Who got that cash?

August 12, 2005

Andrew Parker and Helen White-Cooper hope to create the next big thing in optical engineering with the help of £100,000 from the Engineering and Physical Sciences Research Council.

The Oxford University team wants to exploit some of the ways nature has evolved to handle light.

It hopes to harvest cells from Morpho butterfly chrysalises that develop into iridescent wing scales. The results could potentially improve anti-counterfeiting technology, make microchips used in optical fibres smaller or even give automobile paints an iridescent sheen.

Dr White-Cooper said the first step would be to remove cells that make wing structures before they have begun to develop, then to grow them in culture and persuade them to mature as they would have done normally.

The team will then try to split the developing wings into individual cells.

"Hopefully we can take a cell from a caterpillar and make it divide, rather than make just one butterfly wing's worth of cells.
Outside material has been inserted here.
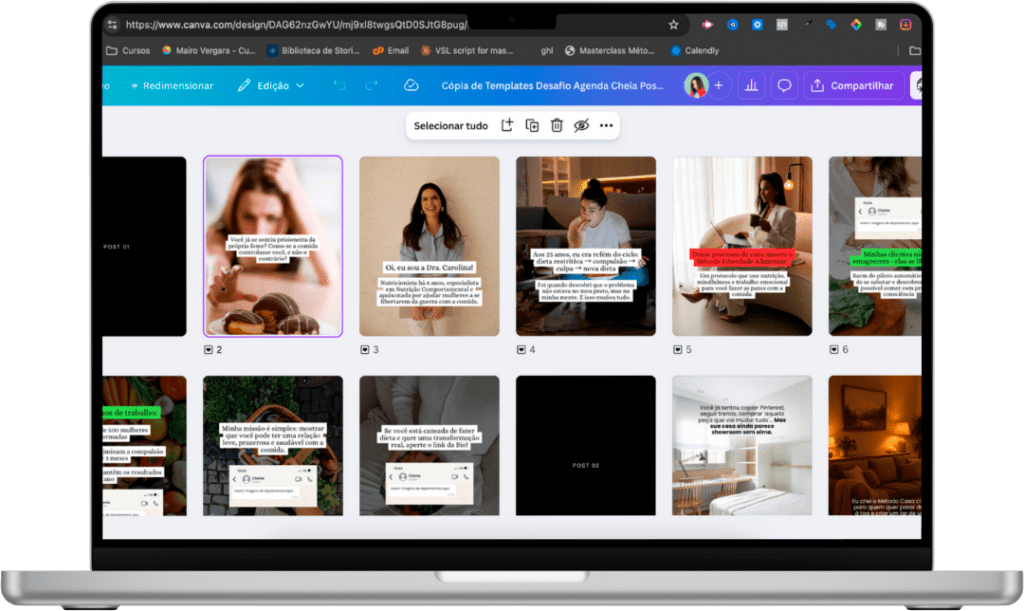This screenshot has width=1024, height=611.
Task: Undo the last action with the undo arrow
Action: [340, 86]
You can get ten times that amount from one caterpillar."

The ultimate aim of the work is to propagate the cells indefinitely and dispense with the caterpillars.

Dr Parker, who applied for the grant, said the project had great potential.

The optics industry would be interested in the scales themselves and in the technique of farming them, he said.

"The project will create a factory of cells making butterfly scales. We can farm off the scales and use them directly."

The team is looking for a cell culture specialist "who's up for the technical challenge" to help with the project. The deadline is August 22.